What needs to be done: Show every line of the data below that includes the word "Film".

Raw data:
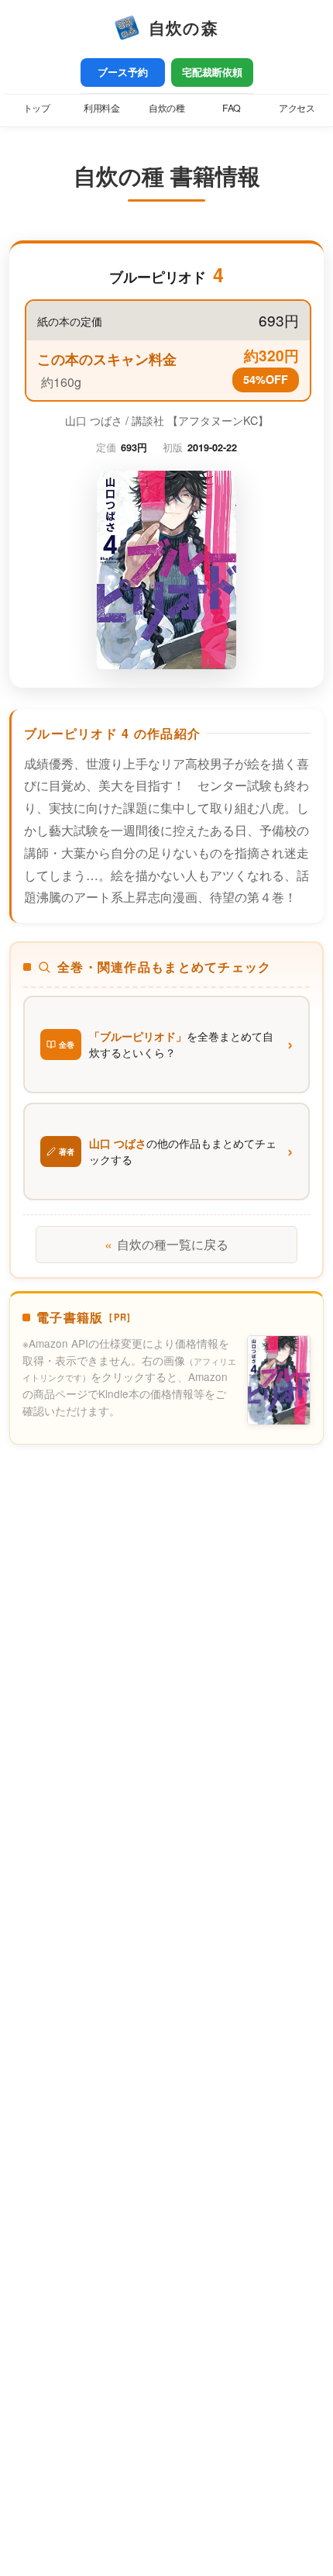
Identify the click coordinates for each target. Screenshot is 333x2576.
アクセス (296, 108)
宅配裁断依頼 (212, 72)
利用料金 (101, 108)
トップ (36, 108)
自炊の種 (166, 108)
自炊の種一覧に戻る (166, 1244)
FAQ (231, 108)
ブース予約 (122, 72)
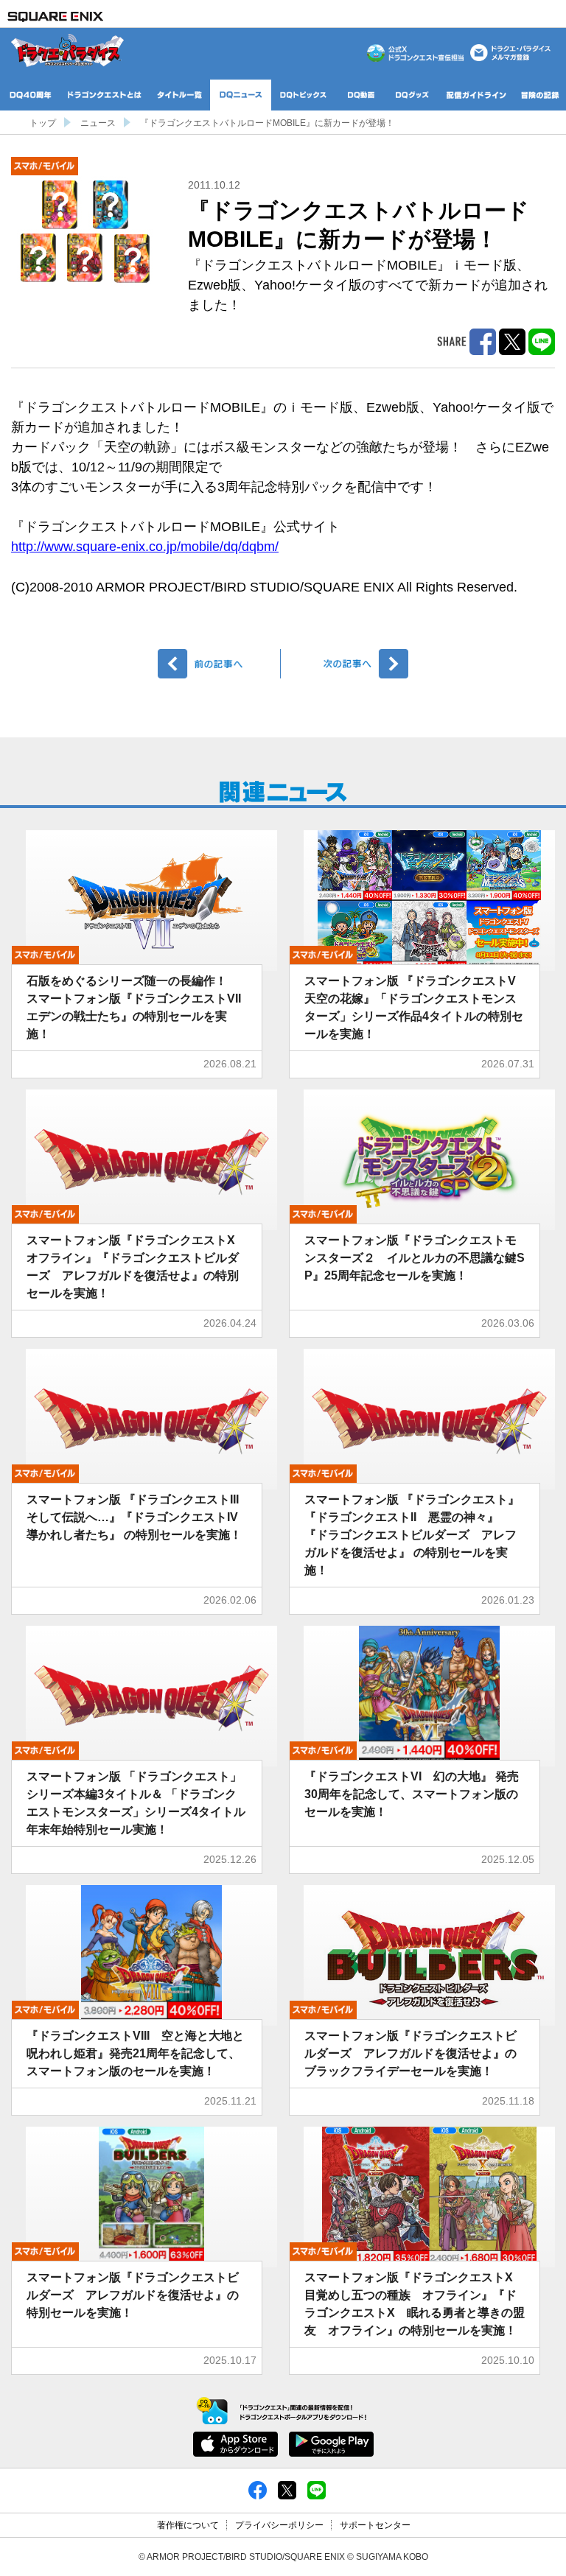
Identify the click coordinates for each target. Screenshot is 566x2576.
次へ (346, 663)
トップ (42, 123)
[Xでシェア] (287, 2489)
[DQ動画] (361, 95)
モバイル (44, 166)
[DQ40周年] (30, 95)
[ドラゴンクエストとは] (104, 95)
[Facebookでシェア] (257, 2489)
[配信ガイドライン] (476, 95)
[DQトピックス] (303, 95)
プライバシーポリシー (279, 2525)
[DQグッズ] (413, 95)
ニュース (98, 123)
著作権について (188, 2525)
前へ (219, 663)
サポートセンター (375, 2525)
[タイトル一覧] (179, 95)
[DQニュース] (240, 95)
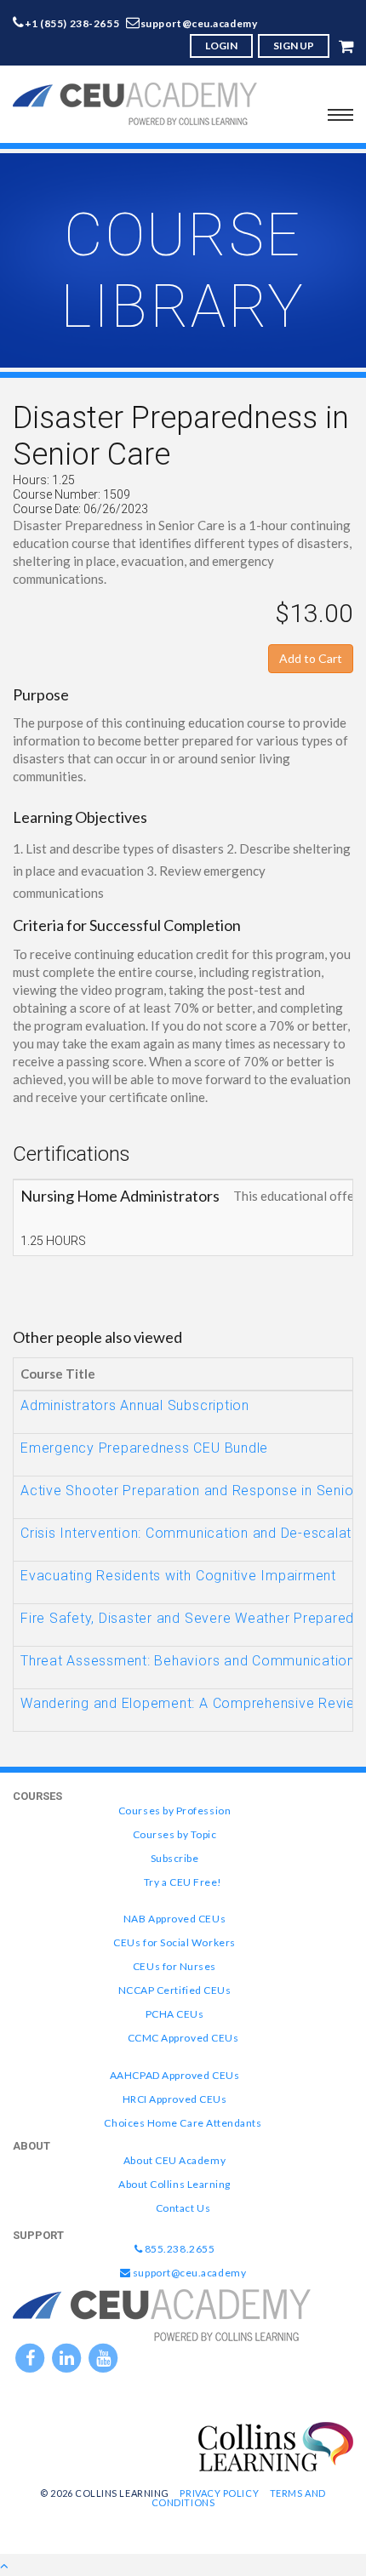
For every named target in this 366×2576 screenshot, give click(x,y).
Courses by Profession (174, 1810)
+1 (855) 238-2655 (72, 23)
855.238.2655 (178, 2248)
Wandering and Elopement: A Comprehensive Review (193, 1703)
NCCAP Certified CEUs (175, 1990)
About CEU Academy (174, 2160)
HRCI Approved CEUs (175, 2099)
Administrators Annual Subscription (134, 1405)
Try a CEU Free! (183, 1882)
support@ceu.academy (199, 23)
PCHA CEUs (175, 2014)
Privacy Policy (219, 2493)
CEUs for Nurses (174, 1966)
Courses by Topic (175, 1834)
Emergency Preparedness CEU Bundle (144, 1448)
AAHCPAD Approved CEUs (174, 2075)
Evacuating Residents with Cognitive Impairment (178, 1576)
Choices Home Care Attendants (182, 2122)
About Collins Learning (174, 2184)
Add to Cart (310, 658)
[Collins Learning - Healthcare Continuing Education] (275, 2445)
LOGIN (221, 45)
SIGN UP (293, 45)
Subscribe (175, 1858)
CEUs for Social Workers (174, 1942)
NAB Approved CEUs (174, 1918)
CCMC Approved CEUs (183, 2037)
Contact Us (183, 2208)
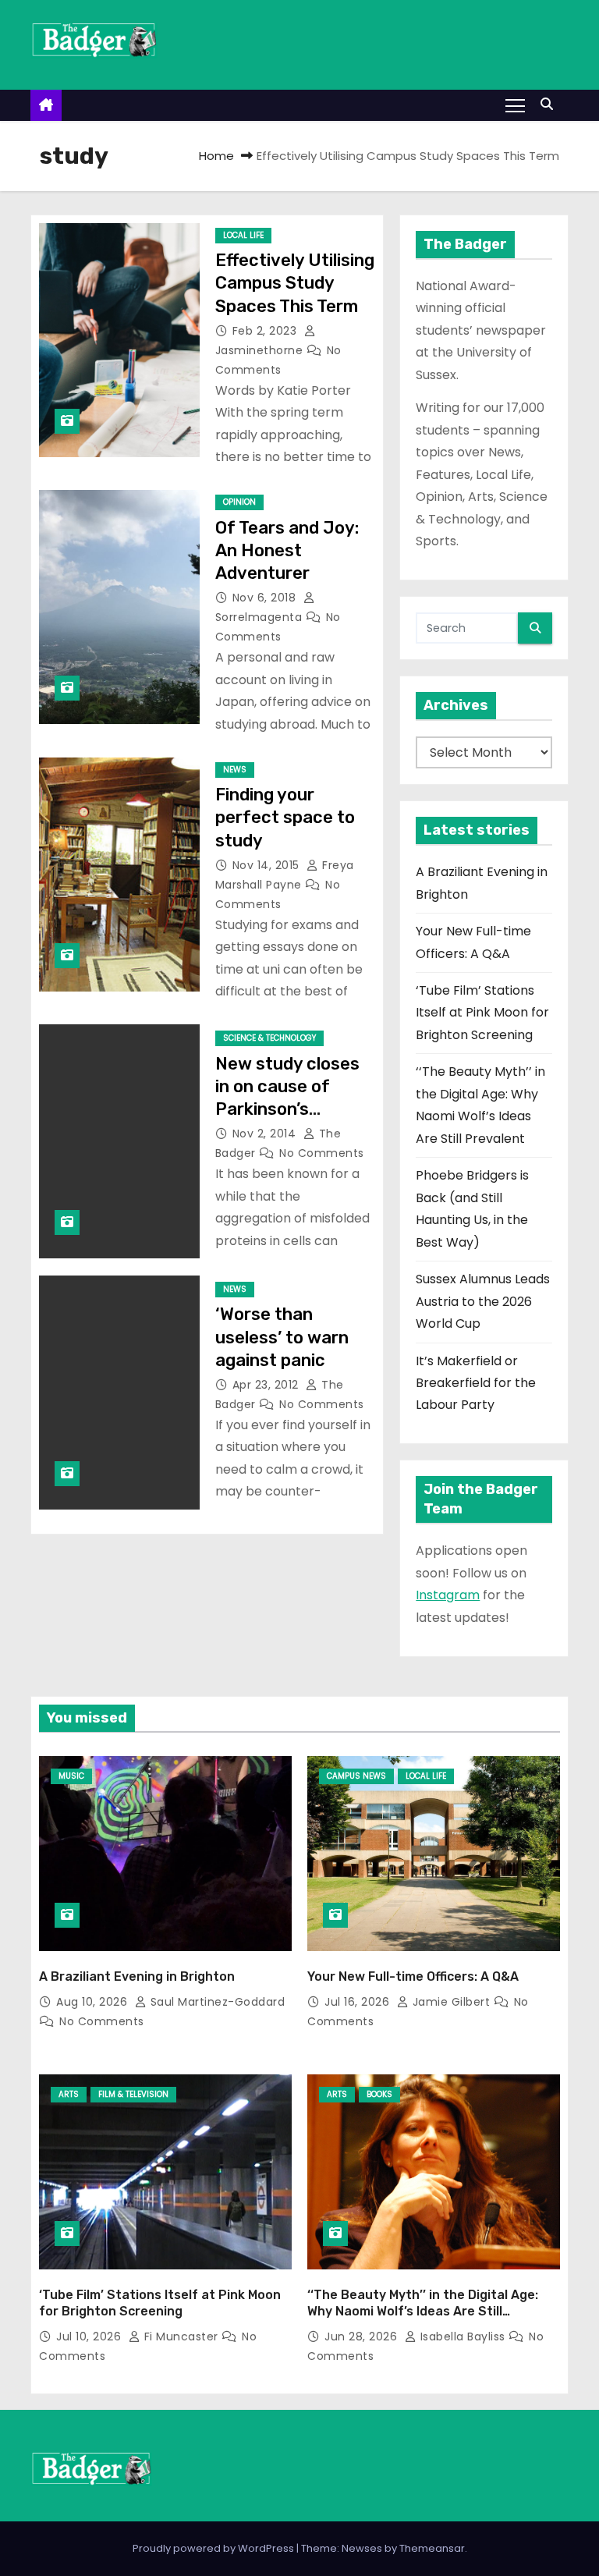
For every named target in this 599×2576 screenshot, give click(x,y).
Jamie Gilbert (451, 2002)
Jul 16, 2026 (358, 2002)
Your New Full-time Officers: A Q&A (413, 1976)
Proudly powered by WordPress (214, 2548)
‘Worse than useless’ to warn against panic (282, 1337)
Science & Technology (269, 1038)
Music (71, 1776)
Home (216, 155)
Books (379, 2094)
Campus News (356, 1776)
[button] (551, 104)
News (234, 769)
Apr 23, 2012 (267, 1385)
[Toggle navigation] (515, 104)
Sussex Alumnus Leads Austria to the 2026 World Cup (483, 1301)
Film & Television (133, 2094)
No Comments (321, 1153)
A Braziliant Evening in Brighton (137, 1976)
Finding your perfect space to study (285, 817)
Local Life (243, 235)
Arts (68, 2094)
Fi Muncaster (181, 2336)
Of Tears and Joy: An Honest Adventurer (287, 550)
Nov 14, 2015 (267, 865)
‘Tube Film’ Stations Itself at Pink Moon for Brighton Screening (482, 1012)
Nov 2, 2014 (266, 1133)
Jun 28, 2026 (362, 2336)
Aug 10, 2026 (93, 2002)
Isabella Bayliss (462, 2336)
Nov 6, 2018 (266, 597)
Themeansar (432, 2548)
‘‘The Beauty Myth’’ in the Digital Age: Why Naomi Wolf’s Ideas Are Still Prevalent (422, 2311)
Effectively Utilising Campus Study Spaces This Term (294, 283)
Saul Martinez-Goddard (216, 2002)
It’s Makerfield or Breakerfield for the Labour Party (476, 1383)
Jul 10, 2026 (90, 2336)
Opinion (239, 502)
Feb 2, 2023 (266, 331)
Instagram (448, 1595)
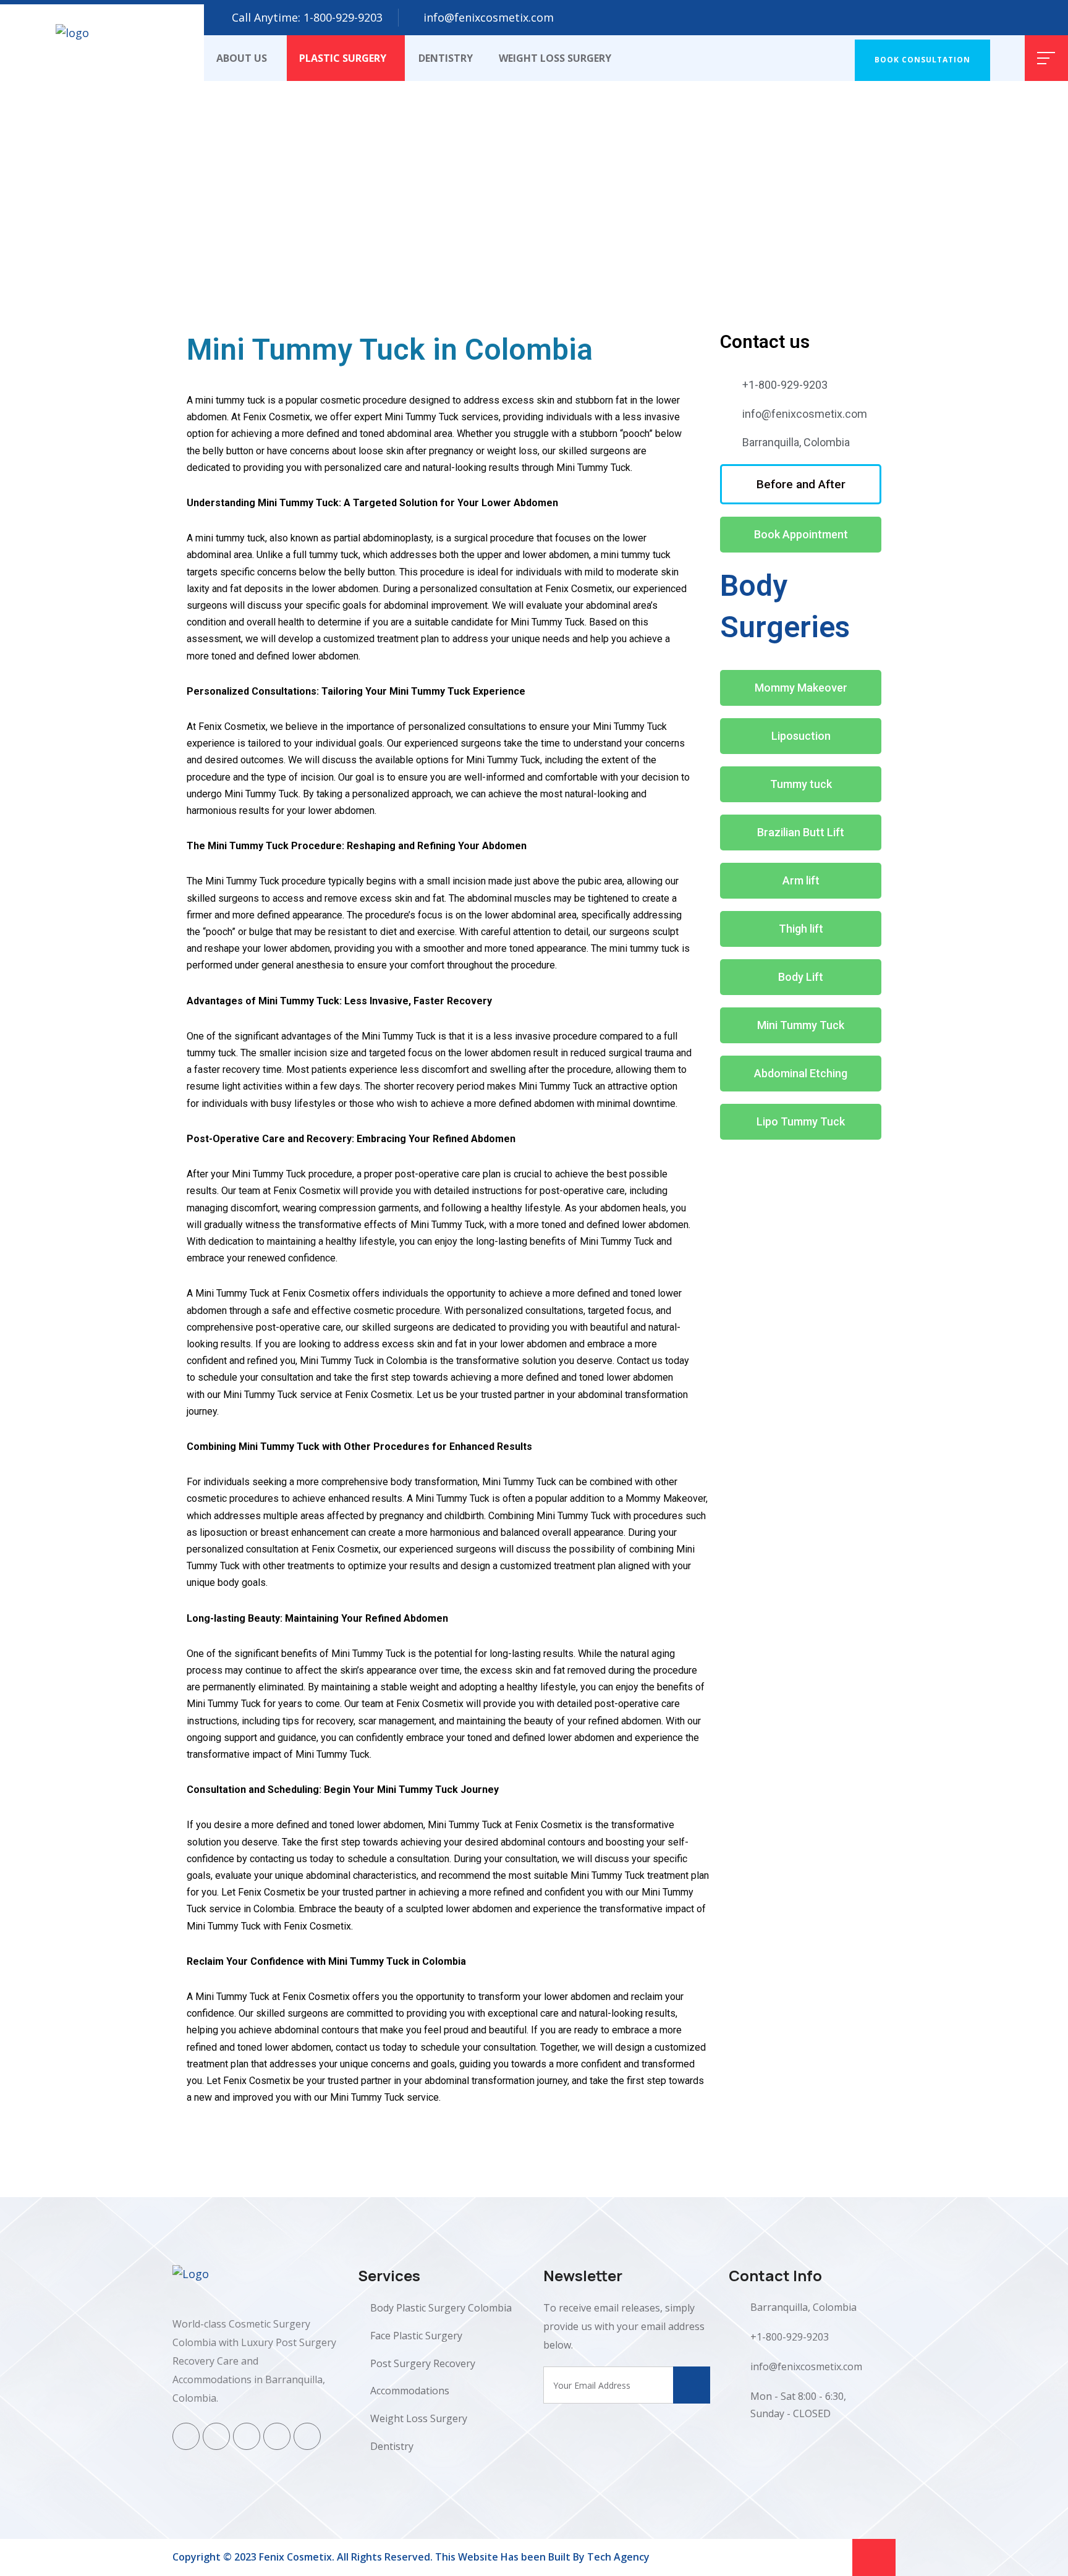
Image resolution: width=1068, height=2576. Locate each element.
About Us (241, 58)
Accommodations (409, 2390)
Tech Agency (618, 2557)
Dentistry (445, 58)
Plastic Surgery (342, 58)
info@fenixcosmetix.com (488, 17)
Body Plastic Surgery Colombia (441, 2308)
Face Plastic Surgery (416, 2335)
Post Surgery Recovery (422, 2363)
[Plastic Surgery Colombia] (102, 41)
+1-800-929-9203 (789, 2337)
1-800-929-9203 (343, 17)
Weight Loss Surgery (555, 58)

Result for this exercise:
Film & Television (133, 2094)
‘Tube Film’ Stations Itself at Pink Moon for Brighton Screening (482, 1012)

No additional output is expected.